Detail of "Taut". Rough edges, cobbled together rice bags, Indonesian batiks, Thai brocade, held together by tape, cord, string, whatever was available, embody the rough-hewn vision and imperfect but nurturing life the artist's parents created together as Thai and Indonesian immigrants in a strange land.
Installation view of "Very Asian Feelings"
Objects of "Inheritance" that remind the artist of both the legacy and debt she carries. Habits of frugality juxtaposed with fancy privileges. A Danish cookie tin that holds everything except for cookies. Wrapped remote controls so they last longer. The legacy of traditional Thai and Indonesian foods, artifacts, books. The debt and privilege of getting an Ivy League education, of ballet camps and engaging in other expensive extracurriculars while her parents worked long hours to enable her achievement. These objects hold the guilt, pride, and tenderness of her Asian American experience.

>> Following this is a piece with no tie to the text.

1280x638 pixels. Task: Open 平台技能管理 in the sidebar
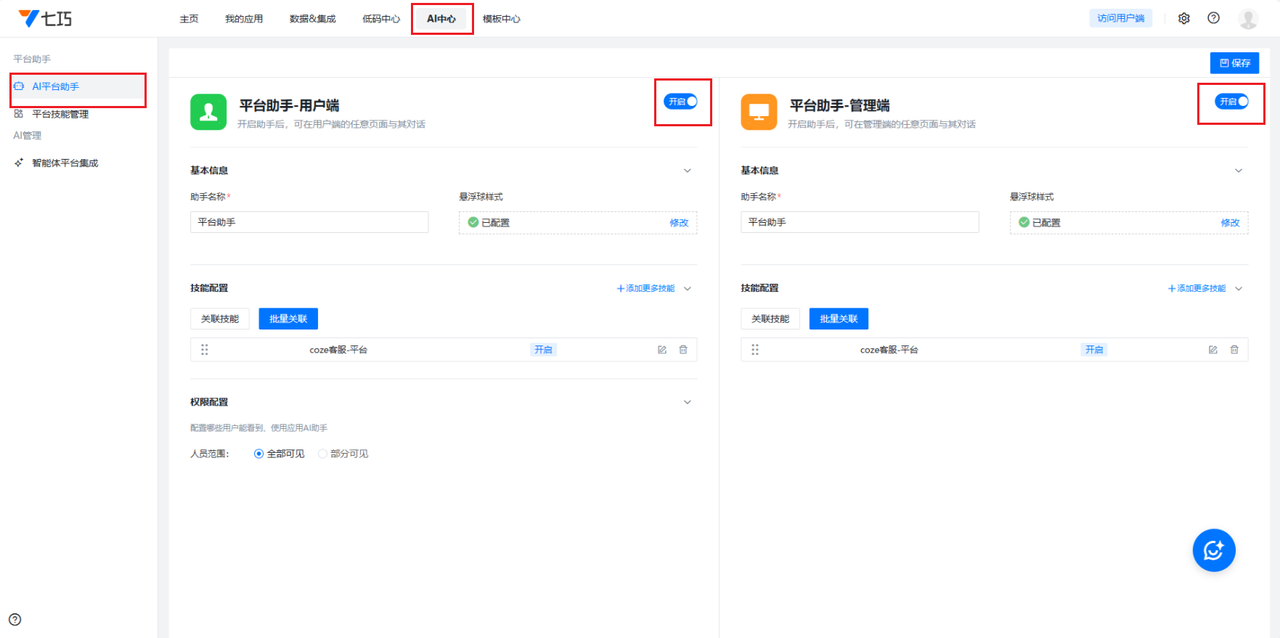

Installation view of "Homework" a meditation on the battles we must take on as Asian Americans—fighting to expand the narrow paths society often foists upon us or the patriarchy we must challenge, even in our own homes. Created from mop heads and strips of the artist's math and reading homework from childhood, the piece evokes a many-tentacled monster or vortex threatening to engulf the viewer, just as many Asian Americans feel overwhelmed by societal expectations, family dynamics and the hardships of their own self-discovery.
Detail of "Homework", constructed from mop heads and the artist's own math and reading homework from childhood. This piece honors the complexities of growing up as the child of immigrants and the weight, trauma and power of finding one's way in a society that does not always respect the voices of women of color.
Installation view of "Refuse", which lays bare the struggle, toil and sacrifice of Asian immigrants to the United States, especially those who have limited options for survival. Those vulnerable populations are often the most impacted by anti-Asian hate crimes. So many elders who collect cans have been viciously attacked, and in response we must refuse to be silent.
Detail of "Refuse". Crushed cans and other refuse evoke the violence perpetrated on Asian elders. Hanging threads depict a deep sorrow and the fraying of the fabric of our communities, where we can no longer see beyond our own trauma and must inflect pain on others as a result.
Installation view of hand-painted mural "Find Hope Here". The work was created in early 2022 as more details emerged about Christina Yuna Lee’s horrific murder in NYC's Chinatown, less than a month after Michelle Go’s murder in Times Square, amidst the continued violence and brutality against Asian American elders, almost a year since the Atlanta shooting. I’m so filled with sadness and exhaustion. The work was meant to be a balm for our grief, a reminder that we can find hope if we just look, in all the allies who stand with us, in the leaders and community orgs advocating for public health strategies, in how we care for each other.
Installation view of the four canvas reliefs in "Very Asian Feelings"
Installation view of "Seeds". An exploration of the joys and traumas that make up the artist's Asian American identity. Moments from childhood, layered over Thai and Chinese newspapers collected from Asian Americans around the country, fragments of rice bags, Indonesian batiks, Thai brocades, receipts, money, a green card, passport. This piece reckons with the United States' painful past for many immigrant communities and declares: We belong here. This is America. We are American.
Detail view of "Seeds". Including the cuts and bruises of imperialism and racism on golden fragments, images from childhood, layered over Thai and Chinese newspapers collected from Asian Americans around the country, fragments of rice bags, Indonesian batiks, Thai brocades, receipts, money, a green card, passport. These fragments are positioned almost constellation-like, the pieces of a life, a complex, messy, layered, human existence bursting with color, depth and richness.